Roman pédagogique, roman d'éducation, roman d'apprentissage, roman de formation, Bildungsroman : ces termes disent l'ampleur d'un projet littéraire conçu, au siècle des Lumières, dans la foi au progrès de l'humanité. Il s'agit d'associer le lecteur au récit (le plus « vrai » possible) de vies qui se construisent dans le temps et qui, tout en acceptant leurs limites, s'efforcent de dépasser sans cesse leurs « déterminations » pour harmoniser leur « être » avec la marche de la société. Ce projet emprunte, et souvent combine, les formes les plus diverses : récits à la première ou à la troisième personne, roman-conversation, roman par lettres, aventures, voyages, digressions philosophiques. Une dimension commune caractérise toutefois des œuvres qui s'écartent autant des affabulations du roman à intrigue que du compte rendu picaresque : l'épaisseur du vécu. L'histoire de la société se concrétisera, prendra sa profondeur, son relief, à travers la subjectivité d'une existence individuelle. En retour, l'histoire de l'individu trouvera dans l'histoire de tous sa raison et sa consistance. Symphonie à « motifs » plutôt que récit linéaire, le Bildungsroman (qui implique le plus souvent un « roman des mœurs ») est généralement volumineux : son dynamisme messianique doit épouser la lente et double expérience d'un accomplissement personnel et d'une réalisation du bien commun.

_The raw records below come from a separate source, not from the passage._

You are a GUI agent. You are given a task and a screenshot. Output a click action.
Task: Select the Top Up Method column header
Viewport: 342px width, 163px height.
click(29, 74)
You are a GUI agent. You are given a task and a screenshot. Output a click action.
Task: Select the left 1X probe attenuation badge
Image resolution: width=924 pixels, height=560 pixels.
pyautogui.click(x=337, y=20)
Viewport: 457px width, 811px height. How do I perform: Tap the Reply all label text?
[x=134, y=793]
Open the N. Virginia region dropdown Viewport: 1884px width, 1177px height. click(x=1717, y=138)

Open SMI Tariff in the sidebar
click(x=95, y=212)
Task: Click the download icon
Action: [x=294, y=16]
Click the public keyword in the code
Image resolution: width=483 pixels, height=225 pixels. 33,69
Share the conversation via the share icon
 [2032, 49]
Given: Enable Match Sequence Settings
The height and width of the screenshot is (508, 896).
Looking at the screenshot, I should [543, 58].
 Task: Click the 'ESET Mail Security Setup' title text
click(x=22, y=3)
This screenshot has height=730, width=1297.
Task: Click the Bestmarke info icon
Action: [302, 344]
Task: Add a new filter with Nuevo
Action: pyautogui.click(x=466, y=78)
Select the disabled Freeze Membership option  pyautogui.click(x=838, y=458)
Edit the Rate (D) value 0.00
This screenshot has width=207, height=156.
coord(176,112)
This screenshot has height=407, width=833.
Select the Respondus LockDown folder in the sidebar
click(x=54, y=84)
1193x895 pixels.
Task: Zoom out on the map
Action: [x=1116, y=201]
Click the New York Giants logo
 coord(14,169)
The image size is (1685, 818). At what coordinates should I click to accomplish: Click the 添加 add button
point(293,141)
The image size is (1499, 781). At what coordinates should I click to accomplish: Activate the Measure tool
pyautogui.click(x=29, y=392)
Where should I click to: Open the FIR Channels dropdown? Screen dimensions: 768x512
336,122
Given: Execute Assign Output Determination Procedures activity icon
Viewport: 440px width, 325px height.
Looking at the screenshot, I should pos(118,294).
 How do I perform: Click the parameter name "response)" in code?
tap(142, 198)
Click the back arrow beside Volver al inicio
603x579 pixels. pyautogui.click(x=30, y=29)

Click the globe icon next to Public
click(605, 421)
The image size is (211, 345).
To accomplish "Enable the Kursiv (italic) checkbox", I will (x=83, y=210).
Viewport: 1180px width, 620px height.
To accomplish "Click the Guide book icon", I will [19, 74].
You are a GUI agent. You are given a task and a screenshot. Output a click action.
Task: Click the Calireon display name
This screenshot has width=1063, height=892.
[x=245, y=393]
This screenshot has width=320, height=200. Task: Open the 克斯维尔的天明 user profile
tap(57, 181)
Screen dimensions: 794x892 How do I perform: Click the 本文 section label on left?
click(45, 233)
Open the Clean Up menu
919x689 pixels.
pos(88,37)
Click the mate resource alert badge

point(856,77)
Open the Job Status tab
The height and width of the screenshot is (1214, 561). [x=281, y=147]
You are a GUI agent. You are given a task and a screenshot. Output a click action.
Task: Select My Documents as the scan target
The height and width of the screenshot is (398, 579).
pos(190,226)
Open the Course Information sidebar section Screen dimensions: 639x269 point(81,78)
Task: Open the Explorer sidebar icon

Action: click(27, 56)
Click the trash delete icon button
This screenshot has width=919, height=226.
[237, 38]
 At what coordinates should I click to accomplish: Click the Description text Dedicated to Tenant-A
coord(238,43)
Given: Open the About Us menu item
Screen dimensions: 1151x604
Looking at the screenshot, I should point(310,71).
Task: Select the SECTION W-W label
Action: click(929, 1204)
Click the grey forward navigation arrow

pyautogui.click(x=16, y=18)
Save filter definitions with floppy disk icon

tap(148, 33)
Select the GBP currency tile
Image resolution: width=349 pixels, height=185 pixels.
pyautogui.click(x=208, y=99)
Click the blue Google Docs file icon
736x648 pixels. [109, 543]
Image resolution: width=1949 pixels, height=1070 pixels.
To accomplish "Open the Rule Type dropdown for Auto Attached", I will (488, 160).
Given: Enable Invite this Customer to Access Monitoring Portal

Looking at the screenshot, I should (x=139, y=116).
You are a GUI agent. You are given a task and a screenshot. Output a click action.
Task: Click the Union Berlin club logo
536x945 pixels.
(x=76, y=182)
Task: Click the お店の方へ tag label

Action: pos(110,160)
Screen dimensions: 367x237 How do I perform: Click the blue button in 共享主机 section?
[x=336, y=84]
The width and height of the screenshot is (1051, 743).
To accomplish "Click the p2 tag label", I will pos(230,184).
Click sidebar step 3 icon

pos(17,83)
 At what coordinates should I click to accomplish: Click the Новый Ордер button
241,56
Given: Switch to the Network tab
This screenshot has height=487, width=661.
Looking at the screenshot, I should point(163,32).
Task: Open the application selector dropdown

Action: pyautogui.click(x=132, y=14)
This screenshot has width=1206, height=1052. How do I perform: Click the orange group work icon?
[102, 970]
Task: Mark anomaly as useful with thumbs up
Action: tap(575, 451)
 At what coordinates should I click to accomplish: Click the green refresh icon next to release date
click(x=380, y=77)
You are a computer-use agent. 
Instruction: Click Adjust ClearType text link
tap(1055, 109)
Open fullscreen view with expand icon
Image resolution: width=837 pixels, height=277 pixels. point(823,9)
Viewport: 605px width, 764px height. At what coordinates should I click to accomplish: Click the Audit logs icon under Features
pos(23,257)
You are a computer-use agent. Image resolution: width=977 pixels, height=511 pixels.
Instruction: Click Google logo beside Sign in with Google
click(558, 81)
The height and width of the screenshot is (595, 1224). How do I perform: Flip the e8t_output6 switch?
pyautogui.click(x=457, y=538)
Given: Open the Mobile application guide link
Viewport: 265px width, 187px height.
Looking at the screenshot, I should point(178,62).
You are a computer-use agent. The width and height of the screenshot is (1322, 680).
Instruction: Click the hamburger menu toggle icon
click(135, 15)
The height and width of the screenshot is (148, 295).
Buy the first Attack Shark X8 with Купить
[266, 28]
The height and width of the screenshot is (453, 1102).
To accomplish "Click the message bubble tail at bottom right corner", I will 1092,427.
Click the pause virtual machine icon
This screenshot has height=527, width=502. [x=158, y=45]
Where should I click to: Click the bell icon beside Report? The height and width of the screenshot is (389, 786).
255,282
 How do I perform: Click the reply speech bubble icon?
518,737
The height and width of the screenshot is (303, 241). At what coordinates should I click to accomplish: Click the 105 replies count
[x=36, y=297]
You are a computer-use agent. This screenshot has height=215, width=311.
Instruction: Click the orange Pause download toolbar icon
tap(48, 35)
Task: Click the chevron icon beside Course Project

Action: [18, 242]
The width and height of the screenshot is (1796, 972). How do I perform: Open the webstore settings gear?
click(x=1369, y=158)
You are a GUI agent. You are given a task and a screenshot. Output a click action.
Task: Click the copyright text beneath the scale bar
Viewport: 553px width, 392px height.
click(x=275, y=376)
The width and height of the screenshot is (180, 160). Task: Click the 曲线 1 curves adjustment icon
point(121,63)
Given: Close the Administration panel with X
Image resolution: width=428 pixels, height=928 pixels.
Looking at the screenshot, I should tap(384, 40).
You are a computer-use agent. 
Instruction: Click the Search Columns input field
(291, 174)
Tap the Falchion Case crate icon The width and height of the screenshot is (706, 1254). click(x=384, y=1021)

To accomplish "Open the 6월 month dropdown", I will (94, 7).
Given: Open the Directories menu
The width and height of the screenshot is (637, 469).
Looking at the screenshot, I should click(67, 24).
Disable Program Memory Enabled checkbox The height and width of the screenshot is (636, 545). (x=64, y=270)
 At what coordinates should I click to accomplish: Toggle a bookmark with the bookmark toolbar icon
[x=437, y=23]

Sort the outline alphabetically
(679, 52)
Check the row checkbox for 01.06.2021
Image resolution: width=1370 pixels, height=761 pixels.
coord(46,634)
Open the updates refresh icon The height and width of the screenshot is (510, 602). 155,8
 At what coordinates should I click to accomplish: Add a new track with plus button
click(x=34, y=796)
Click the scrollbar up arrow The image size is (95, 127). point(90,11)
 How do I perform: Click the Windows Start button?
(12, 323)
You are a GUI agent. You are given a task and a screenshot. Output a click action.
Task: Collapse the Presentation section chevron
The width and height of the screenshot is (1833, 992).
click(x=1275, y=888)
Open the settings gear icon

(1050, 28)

Les romans de Marivaux, de Diderot, de Fielding, Paméla (1740) et Clarisse Harlowe de Richardson (1747-1748), Tristram Shandy de Sterne (1759-1766) ont les premiers précisé le champ, les personnages et l'enjeu de cette histoire où la « poésie du cœur » doit finalement, et douloureusement, s'accorder avec « la prose des rapports sociaux » (Hegel). Ainsi verra-t-on, dans la quotidienneté d'un monde pacifique et travailleur, des individus non exceptionnels, mais de bon vouloir et sensibles, rechercher le bonheur et la justice avec un sens des réalités illustré par Robinson Crusoé (1719) et selon le programme de L'Émile. Il faut apprendre : c'est la loi des Lumières, que Sade observe dans le mal avec Justine et Juliette, et à laquelle Laclos (Les Liaisons dangereuses) souscrit dans l'ordre de la perversité. Cependant, ni Goethe ni Rousseau ne dissimulent les obstacles sociaux qui peuvent s'opposer à l'éducation. C'est précisément parce que la société n'est pas parfaite que l'individu doit apprendre à vivre sur le plan pratique et sur le plan moral, sinon politique : la certitude que la nature est bonne et que l'histoire a un sens dicte à l'homme non de défier l'appareil social, mais d'en surmonter les défauts. La seconde moitié du Wilhelm Meister(1794-1796) de Goethe, qui reste le modèle du roman de formation, a significativement pour sous-titre Les Renonçants, qui pouvait convenir aussi à La Nouvelle Héloïse(1761). En effet, l'individu doit payer cher l'accord de son destin avec le destin social.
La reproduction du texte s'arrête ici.